It may seem puzzling that the racism of these white men—the most powerful group of people in the world—is motivated by a sense that they’ll be wiped away somehow. But according to research on white supremacists, a sense of victimhood is exactly what groups like these use to grow their cause.

In a 2000 article, the sociologist Mitch Berbrier examined dozens of white supremacist media appearances and publications and discovered a pattern of carefully crafted victim ideology. Victimhood, it seemed, is how the groups assured themselves they weren’t being racist—the excuse being that, hey, they’re suffering too.

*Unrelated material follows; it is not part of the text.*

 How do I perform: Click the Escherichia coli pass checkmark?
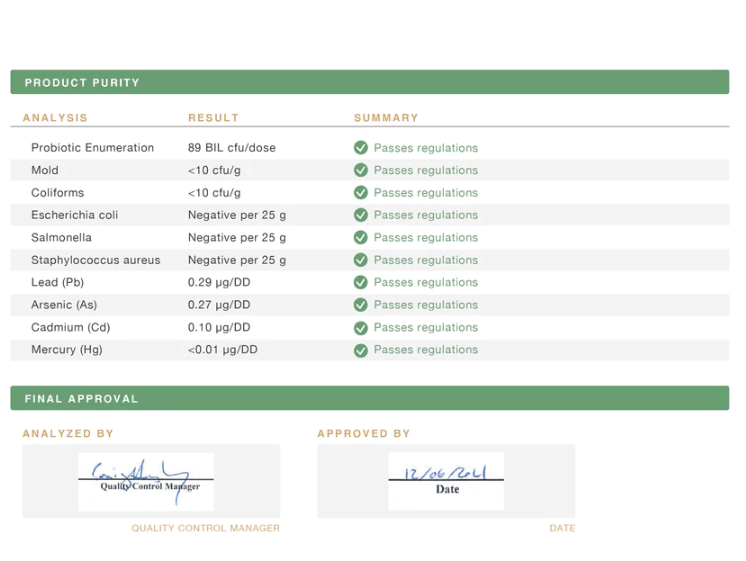point(361,215)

In his study, Berbrier found that white supremacists believe:

(1) that whites are victims of discrimination

White supremacists seem aggrieved by their sense that civil rights movement has tipped the balance in favor of minority groups. Here, Berbrier cites David Duke’s organization, the National Association for the Advancement of White People, as positioning itself as a counterpoint to the National Association for the Advancement of Colored People:

The NAACP promotes racial discrimination by seeking discriminatory policies against white people in employment, promotions, scholarships, and in college and union admittance, while the NAAWP seeks equal opportunity for all, with preference for the hardest-working, most talented, and best-qualified ... The NAAWP seeks greater racial understanding and goodwill by showing that when all things are considered, blacks have enjoyed far more benefits from whites than they have endured privation. American blacks have the highest standard of living, the greatest educational and employment opportunity, and by far the most democratic and civil rights of any blacks anywhere in the world. (NAAWP News, 1980)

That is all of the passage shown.